Inspired by the projects above and to further the development, a team around Christoph Mussenbrock formed to prepare a DApp to share the risks of delays and cancellations when flying to Shanghai for devcon two and Blockchain Week. If you have booked a flight we invite you to participate and give it a try:
The contract is currently deployed on the Ethereum mainnet, address is 0x4D54bE5a62F5d9fcF4b17C7ab6e68822C142ec6B. Verify the source code on etherscan or ether.camp and fork it at github.com. We also have a version of the contract on Morden testnet.
Usage should be as simple as it gets: Choose your flight by selecting origin, destination airport and the date of departure (note: the departure time should be more than 24 hours in the future). Then you can apply for a policy: The policy application shows you probabilities of your flight being delayed more than 15, 30 and 45 minutes and of the flight being canceled or diverted.
Enter the amount of ETH you want to pay as a premium into the contract. Currently a minimum of 0.5 ETH and a maximum of 5 ETH per policy is accepted. You can then see the estimated payouts in case of the respective delays. Apply for the policy, approve the transaction, and wait for the transaction to be mined. Then you can watch your policy in the list below.

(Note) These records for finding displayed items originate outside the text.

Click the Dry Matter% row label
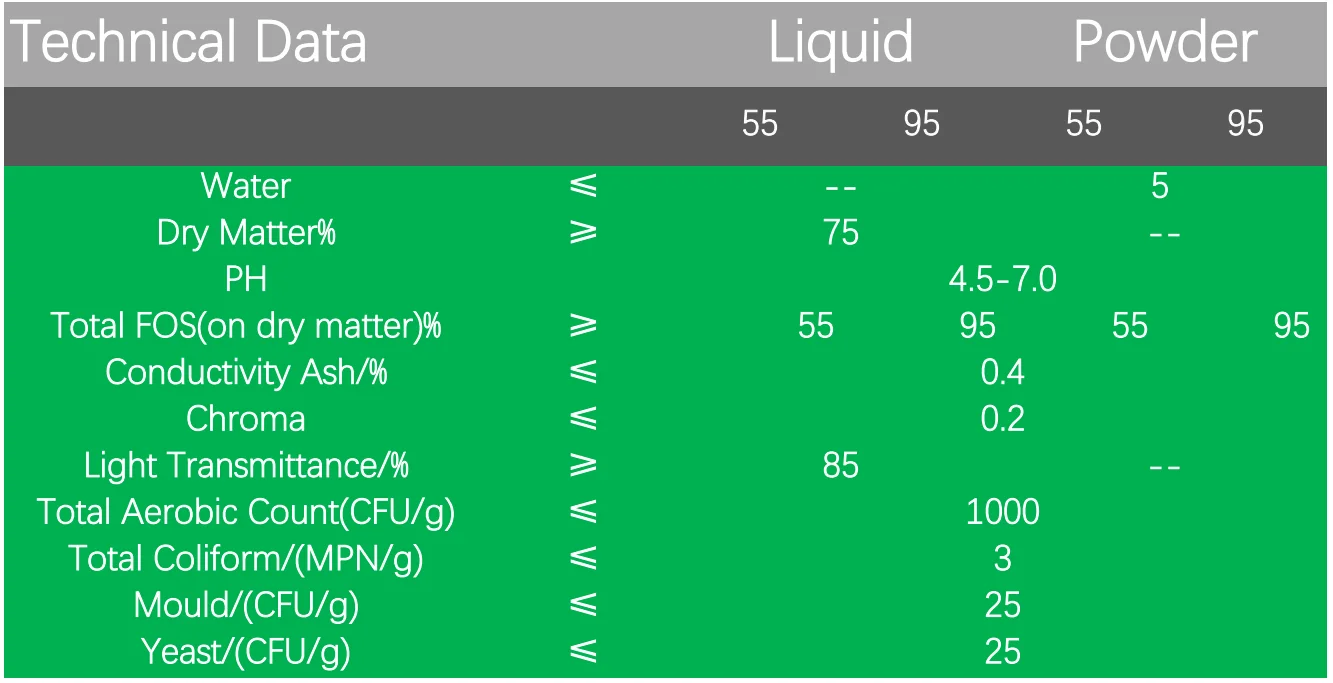 click(x=245, y=233)
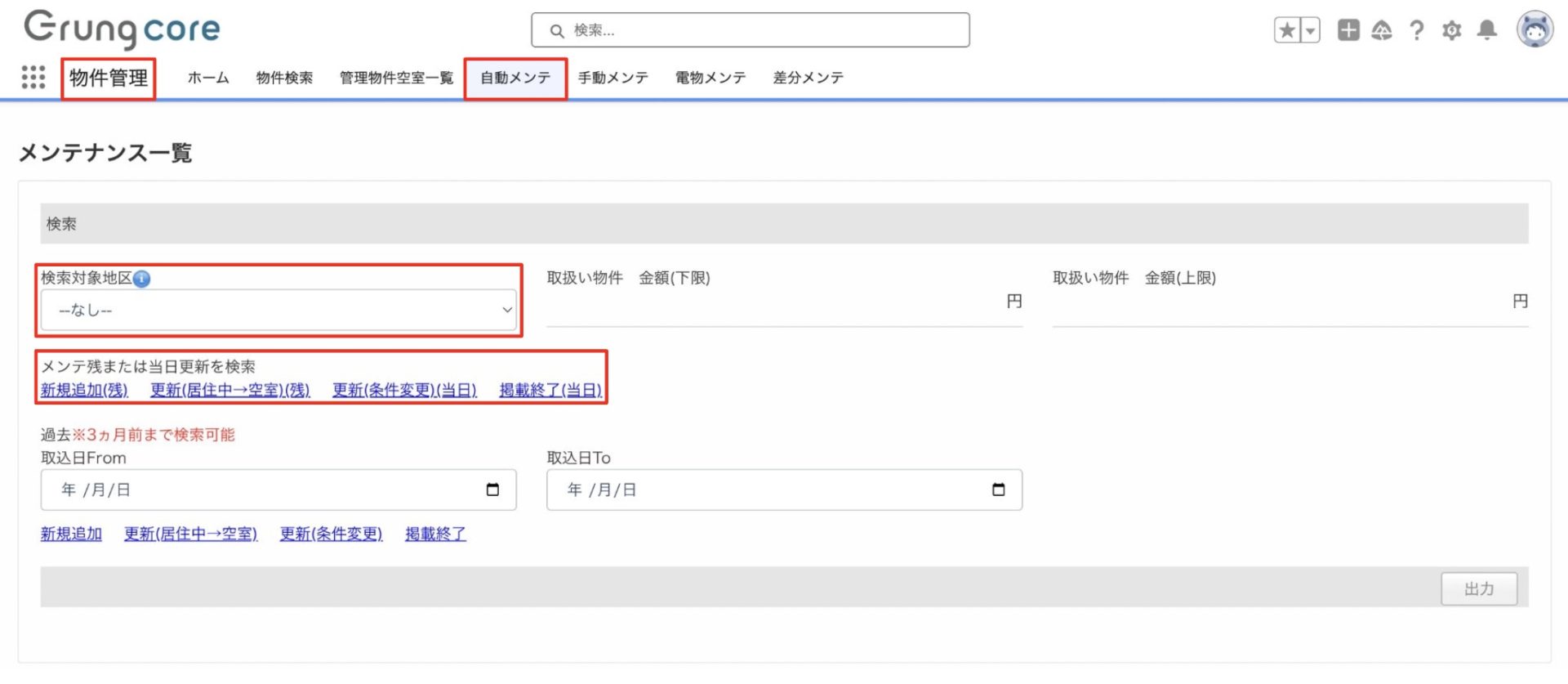Click the favorites star icon

tap(1287, 31)
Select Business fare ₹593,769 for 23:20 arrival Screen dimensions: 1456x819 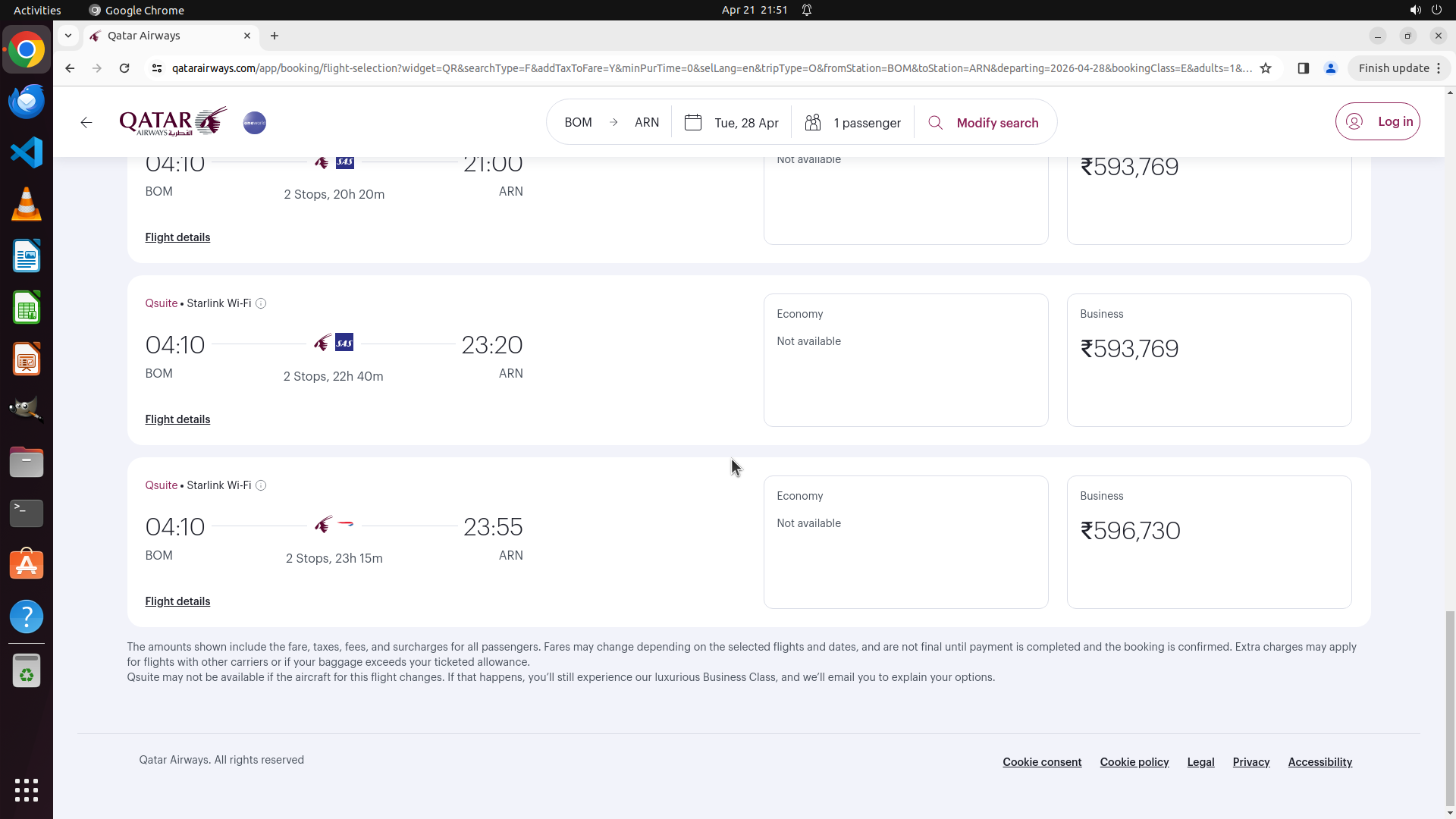tap(1209, 359)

The underwriting oracle will then check and approve or reject your application. Please note that the underwriting oracle only accepts direct flights with departure times until 26 September 2016 12.00 noon UTC. Also note that you need to apply at least 24 hours before the flight’s scheduled departure.

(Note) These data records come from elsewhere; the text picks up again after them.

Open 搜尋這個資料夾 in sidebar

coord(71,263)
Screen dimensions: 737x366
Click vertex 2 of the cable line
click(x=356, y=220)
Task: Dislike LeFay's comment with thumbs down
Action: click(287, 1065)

If your flight is delayed, canceled or diverted, the payout oracle will automatically pay the corresponding sum to your address.
Please note that this is a short-term experiment and meant to be a showcase for DApps and not a commercial offering. We will be funding this out of our own pockets with some support from our friends. Premium payments are limited to 5 ETH per policy, maximum payouts are limited too. We also limit the total number of policies per flight and the total amount of premiums in the contract in order to keep the risks manageable.
We are looking for additional sponsors to provide more funds, so we can increase the total limits and make this available to more people. If you are interested in sponsoring this experiment, please contact us at firstname.lastname@example.org.
The contract uses oraclize (thanks to Thomas Bertani for the great support) and the flightstats API as data source. To pay for the oracles, and to cover the tail risks, the contract deducts a 3% fee off the premium payments.
Expected payouts converge to the sum of paid-in premiums minus the 3% fee. If the contract ends up with a surplus after all policies are paid out or expired, the remaining amount will be donated to the Ethereum foundation’s tip jar.
We plan to provide more information on the underlying risk model, our design decisions, and how the contract works in detail in following posts. And we are looking forward to your questions and feedback here or at devcon two.